Estate claims can be complicated, and the State has made many errors in their implementation. If you receive notice of an estate claim, contact your attorney, legal services office, or CANHR at 1-800-474-1116.
How to Avoid an Estate Claim
After January 1, 2017, only those receiving nursing home or home and community based services will have their estates subject to recovery. So, if you are receiving such services, estate planning is highly recommended to ensure that your estate will not be subject to probate and thus, subject to recovery. A number of low-risk estate planning mechanisms will now be available to avoid recovery, such as living trusts, joint tenancies, etc. A Medi-Cal recipient can also transfer any exempt property, including the exempt home, to anyone prior to death without impacting eligibility for Medi-Cal.
Transfer of Interest in Your Home
If you decide to transfer your home, we strongly suggest that you consult with an attorney experienced in Estate Planning for Long Term Care before any transfer is made. Real property transfers usually involve tax consequences, which may outweigh the benefits of the transfer.
Contrary to popular myth, there is no 30-month “waiting period” for transferring an exempt asset–even a home. In fact, under federal law, title to the principal residence may be transferred to the following persons at any time without affecting Medi-Cal eligibility:
- a spouse;
- a son or daughter under age 21 or who is blind or permanently disabled;
- a sibling who has equity in the home and who was residing there for at least one year immediately prior to the individual’s admission to a nursing home;
- a son or daughter who was living there for at least two years immediately prior to the individual’s admission to a nursing home and who provided care which enabled the parent to live at home;
- to anyone, so long as the home was exempt at the time of transfer.

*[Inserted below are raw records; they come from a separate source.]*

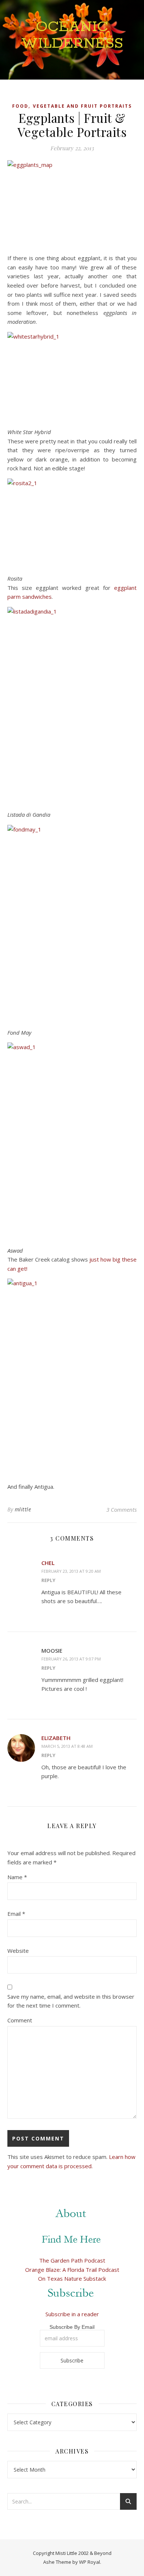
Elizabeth (56, 1738)
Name (17, 1877)
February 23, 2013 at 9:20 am (71, 1571)
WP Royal (89, 2562)
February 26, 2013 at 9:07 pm (71, 1659)
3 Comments (121, 1509)
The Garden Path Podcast (72, 2260)
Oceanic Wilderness (72, 35)
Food (20, 106)
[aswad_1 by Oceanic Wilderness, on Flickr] (72, 1139)
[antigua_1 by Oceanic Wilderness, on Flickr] (72, 1376)
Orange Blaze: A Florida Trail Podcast (72, 2269)
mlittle (23, 1509)
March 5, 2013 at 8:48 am (67, 1746)
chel (48, 1562)
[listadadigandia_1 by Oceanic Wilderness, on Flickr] (72, 704)
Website (18, 1950)
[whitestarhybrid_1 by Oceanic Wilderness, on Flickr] (72, 375)
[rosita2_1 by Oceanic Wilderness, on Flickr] (72, 521)
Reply (48, 1580)
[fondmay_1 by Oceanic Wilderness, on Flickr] (72, 922)
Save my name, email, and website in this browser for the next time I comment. (70, 2001)
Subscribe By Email (72, 2327)
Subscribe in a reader (72, 2314)
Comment (19, 2020)
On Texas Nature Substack (72, 2278)
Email (16, 1913)
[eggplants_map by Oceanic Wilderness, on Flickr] (72, 204)
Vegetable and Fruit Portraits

Note: even if no one lives in the home, as long as the Medi-Cal applicant checks “yes” on the application concerning intent to return home, the home is exempt and can be transferred. If the home is transferred while the Medi-Cal beneficiary is alive, there is no estate claim on the home.
Transfer of the Home to a Spouse
The law allows transfer of a home to an at-home spouse without affecting Medi-Cal eligibility. This applies whether the transfer occurs prior to or after your spouse enters a nursing home.

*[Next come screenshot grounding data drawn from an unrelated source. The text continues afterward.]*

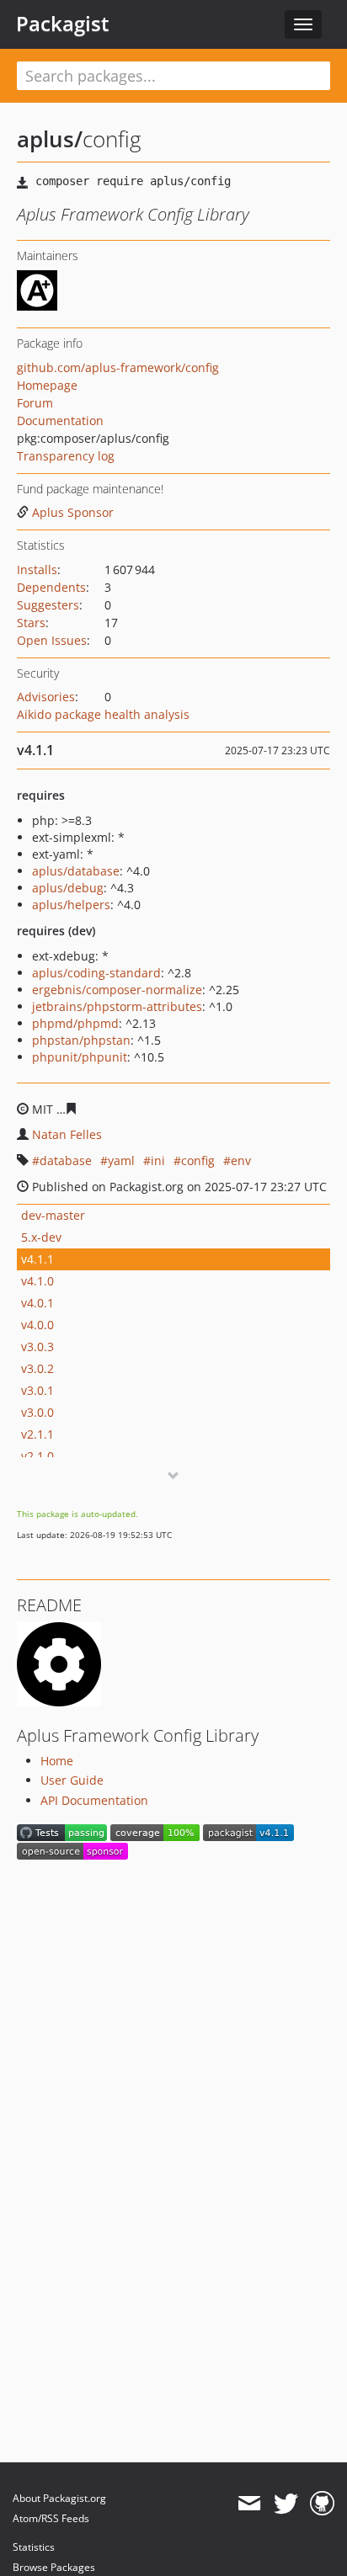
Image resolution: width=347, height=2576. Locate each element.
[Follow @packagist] (286, 2503)
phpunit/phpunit (79, 1057)
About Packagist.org (59, 2498)
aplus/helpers (71, 905)
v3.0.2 (37, 1368)
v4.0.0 (37, 1325)
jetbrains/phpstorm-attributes (117, 1006)
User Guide (72, 1780)
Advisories (46, 697)
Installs (37, 569)
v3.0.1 (37, 1390)
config (198, 1160)
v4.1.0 (37, 1281)
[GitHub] (322, 2503)
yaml (121, 1160)
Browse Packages (54, 2567)
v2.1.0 (37, 1456)
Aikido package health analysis (103, 714)
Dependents (51, 587)
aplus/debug (68, 888)
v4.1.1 (37, 1259)
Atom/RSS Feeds (51, 2518)
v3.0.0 (37, 1412)
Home (56, 1761)
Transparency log (66, 456)
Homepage (47, 385)
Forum (35, 403)
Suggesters (48, 605)
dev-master (53, 1215)
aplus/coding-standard (96, 973)
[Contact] (249, 2503)
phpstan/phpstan (81, 1040)
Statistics (34, 2547)
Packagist (62, 23)
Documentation (60, 420)
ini (158, 1160)
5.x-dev (41, 1237)
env (241, 1160)
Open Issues (52, 640)
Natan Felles (67, 1134)
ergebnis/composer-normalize (117, 990)
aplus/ (50, 139)
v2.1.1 (37, 1434)
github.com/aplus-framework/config (118, 367)
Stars (31, 623)
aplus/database (76, 871)
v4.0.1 (37, 1303)
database (66, 1160)
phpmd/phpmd (75, 1023)
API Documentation (94, 1800)
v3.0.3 (37, 1347)
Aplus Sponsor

If your spouse in the nursing home no longer has any interest in the home, anything you do with the house will not affect your spouse’s Medi-Cal eligibility. You can move out of the home, rent it, or sell it, all without affecting your spouse’s Medi-Cal eligibility.
However, there is an important timing issue here. For eligibility purposes, as an at-home spouse, you are only allowed to keep up to $120,900 in non-exempt assets (for 2017). If you sell the home before your spouse applies for Medi-Cal, the proceeds from the sale will count towards that limit, since cash is a non-exempt asset.
Thus, if you intend to sell the home, it is generally best to wait until after your spouse is on Medi-Cal and the home is in your name only. Once Medi-Cal eligibility is established, assets acquired by the at-home spouse are not counted.